PROBLEM:
The output must start at the line containing "Products (122, 119)" in the records below and stop at the last line, matching each line exactly and leaving out every picture.

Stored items
----

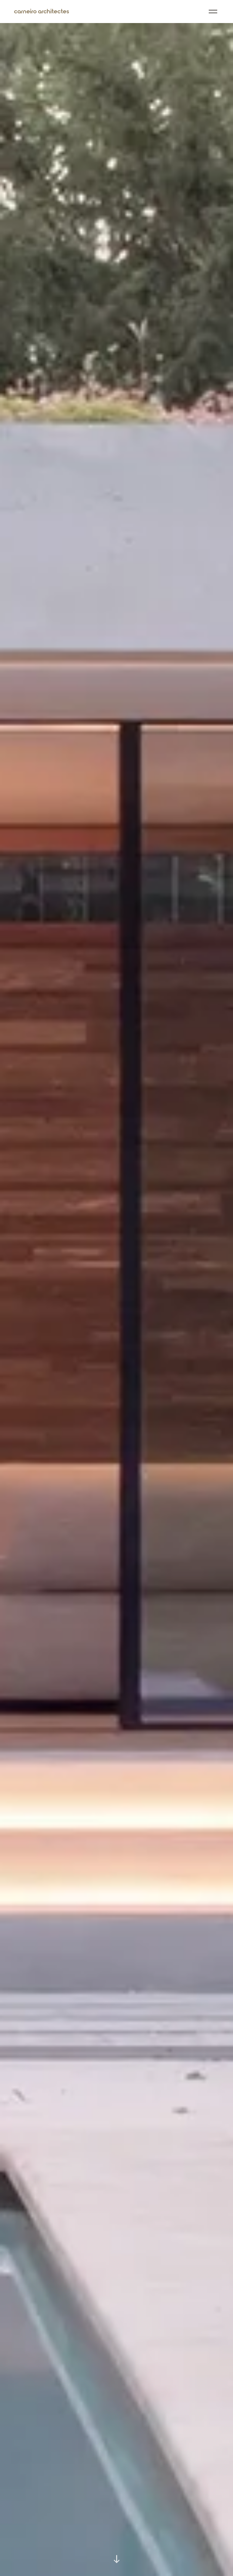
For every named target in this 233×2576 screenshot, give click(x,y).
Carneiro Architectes (41, 11)
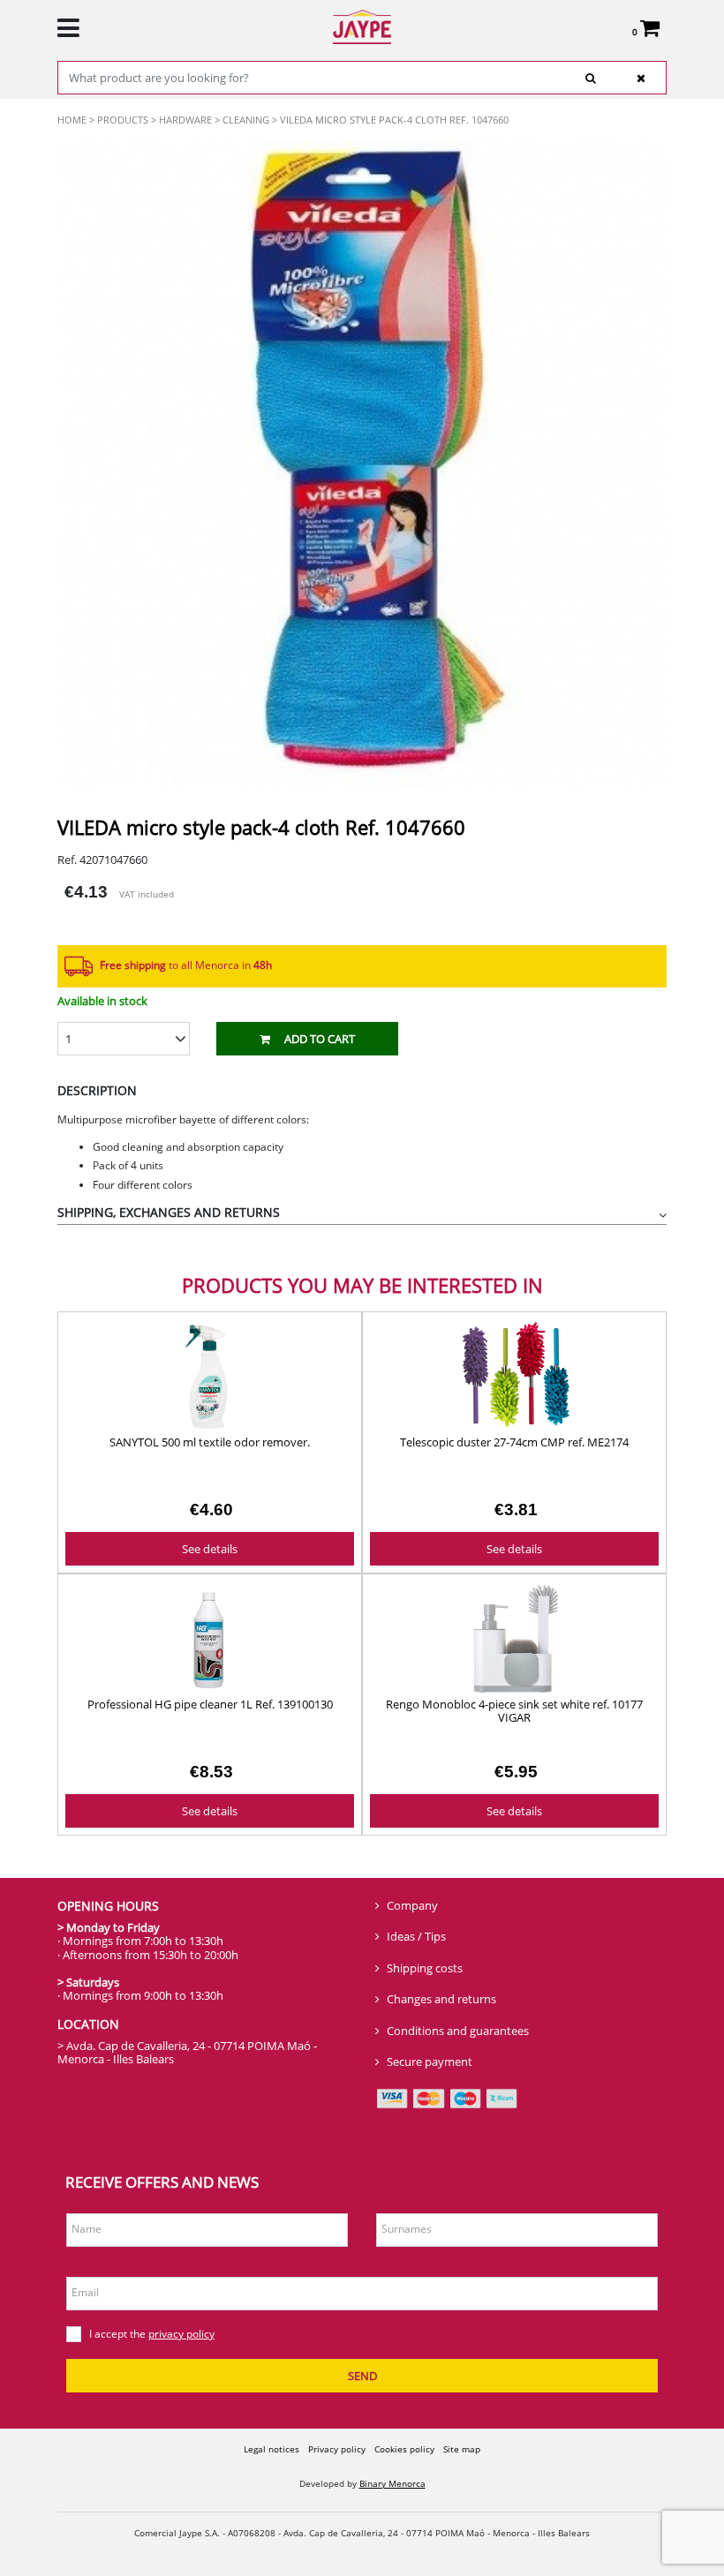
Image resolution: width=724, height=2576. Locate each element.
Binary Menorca (392, 2483)
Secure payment (429, 2061)
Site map (461, 2449)
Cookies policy (404, 2449)
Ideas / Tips (416, 1936)
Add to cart (319, 1039)
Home (72, 119)
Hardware (185, 119)
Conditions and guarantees (458, 2031)
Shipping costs (425, 1968)
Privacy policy (337, 2449)
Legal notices (271, 2449)
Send (362, 2376)
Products (122, 119)
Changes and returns (441, 1999)
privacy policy (181, 2333)
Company (412, 1905)
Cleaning (245, 119)
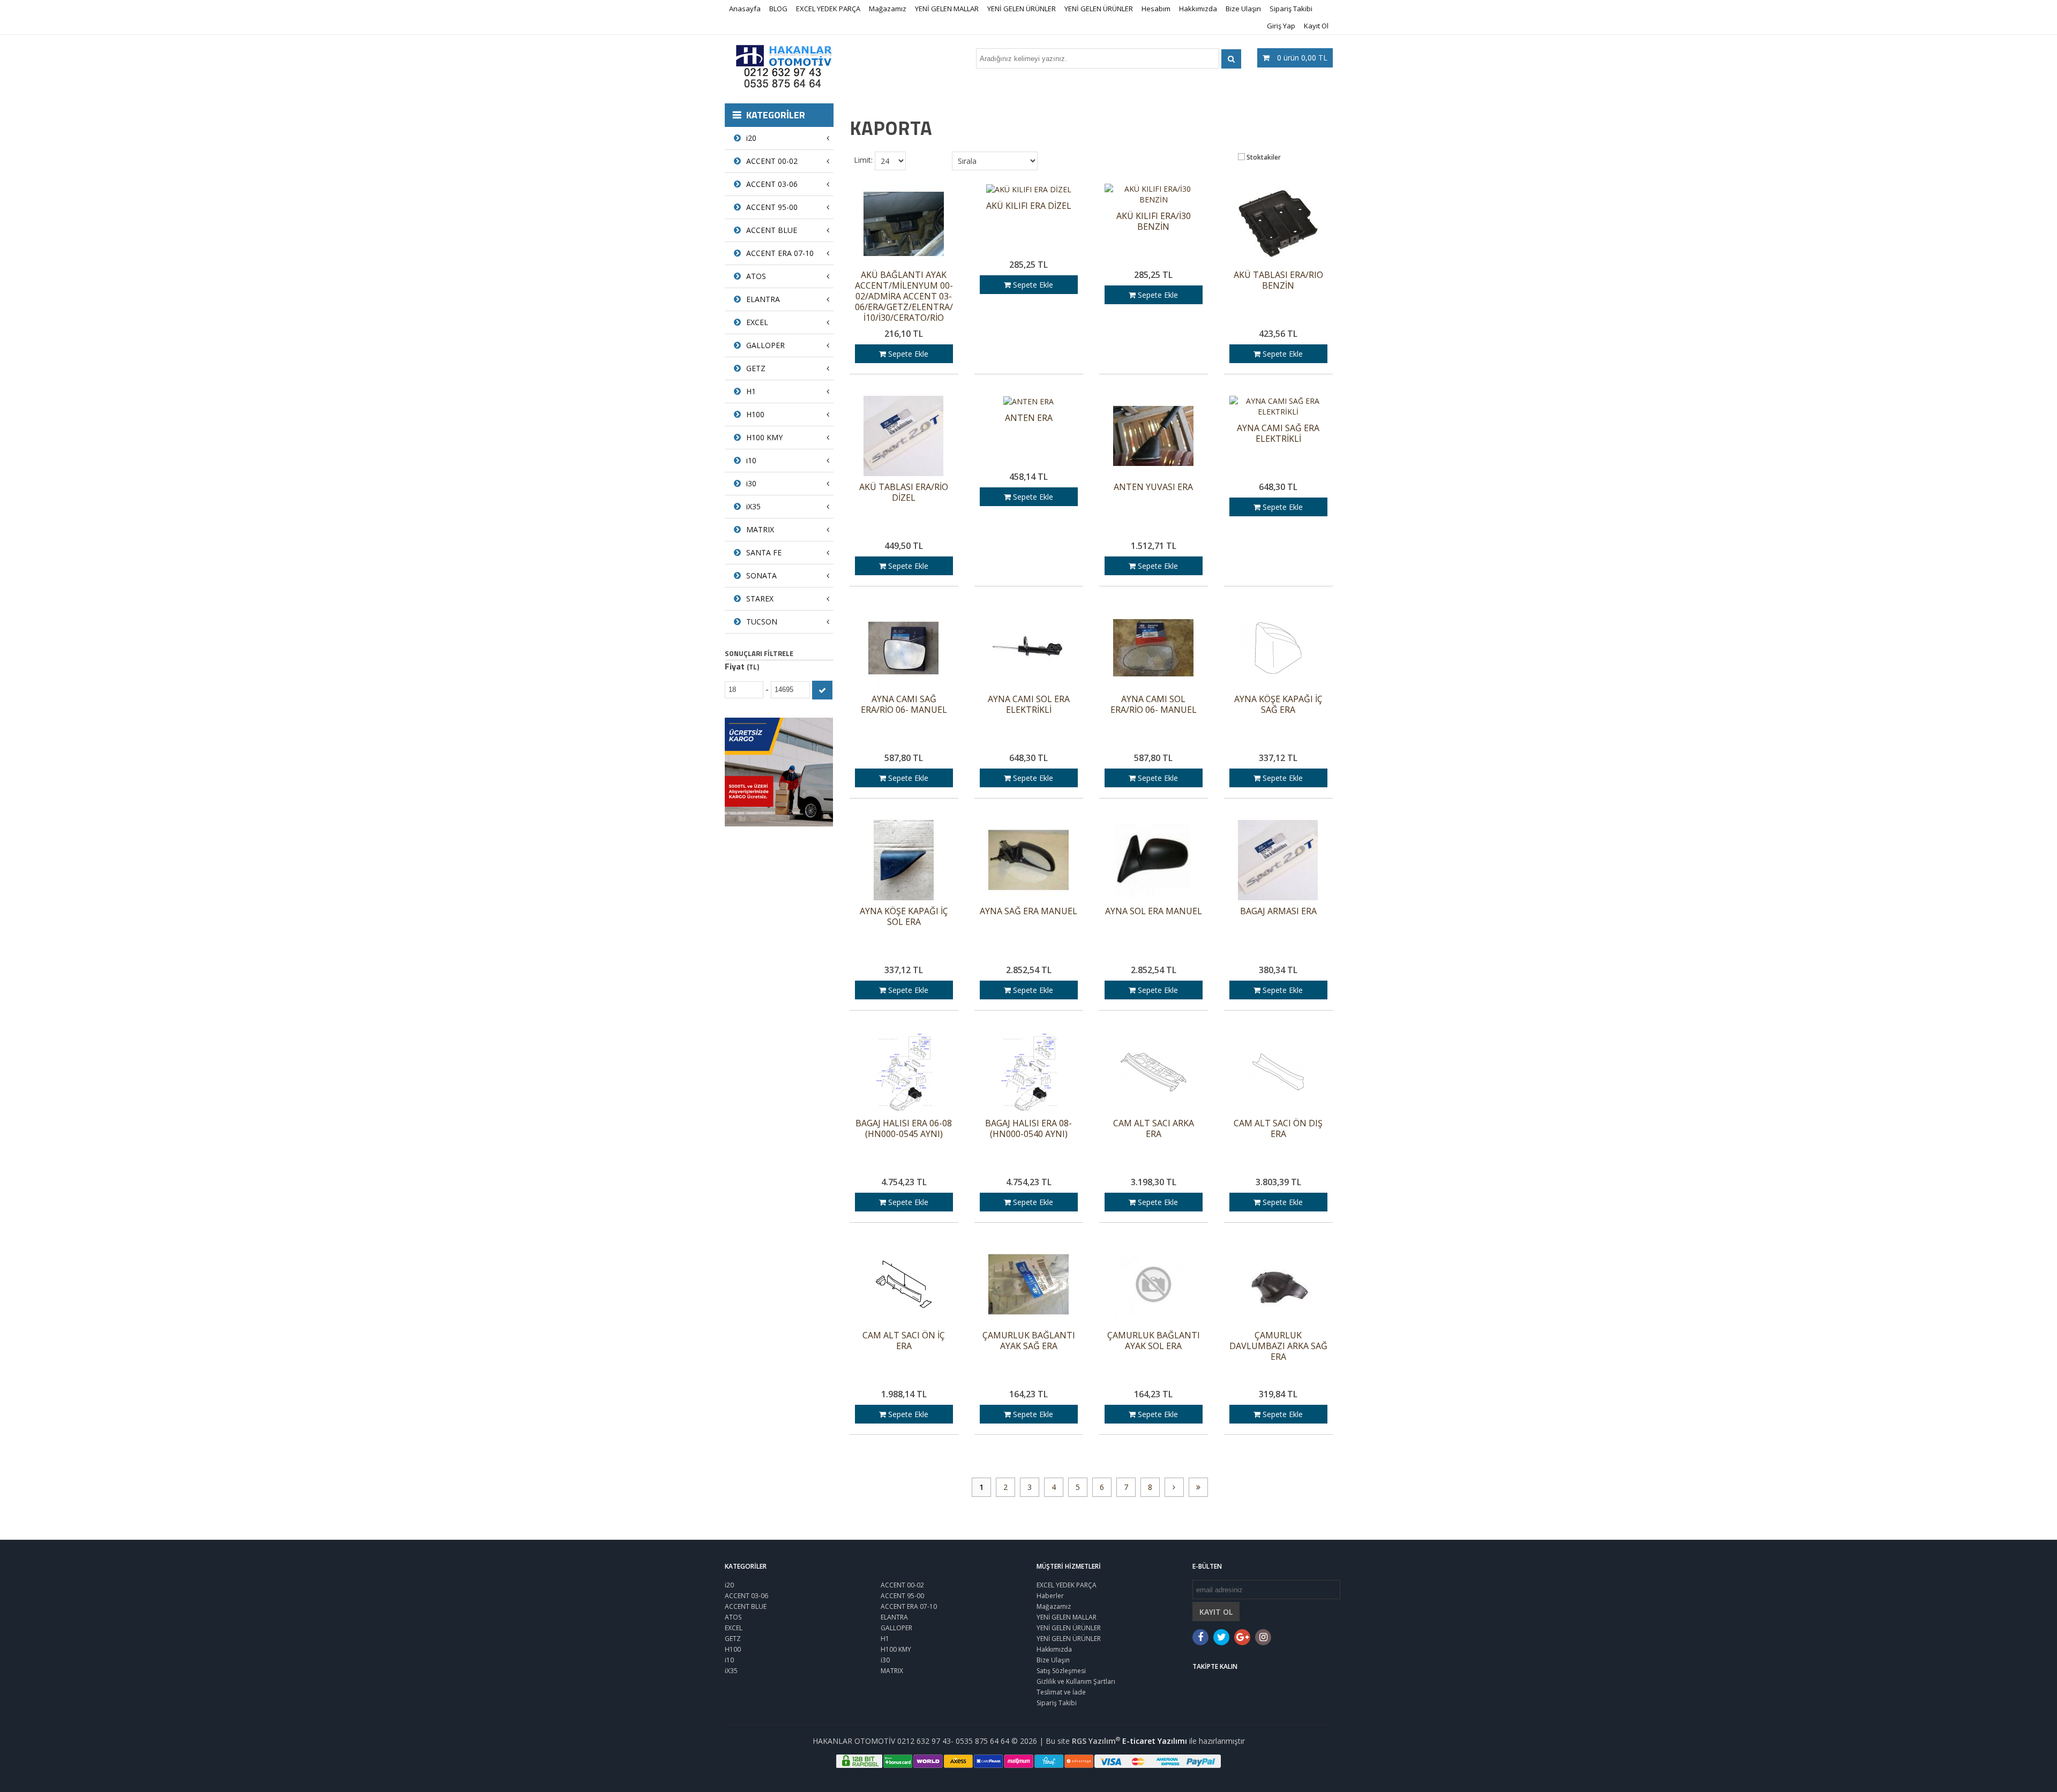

----

RESULT FOR THIS TASK:
Products (122, 119)
Changes and returns (441, 1999)
privacy policy (181, 2333)
Company (412, 1905)
Cleaning (245, 119)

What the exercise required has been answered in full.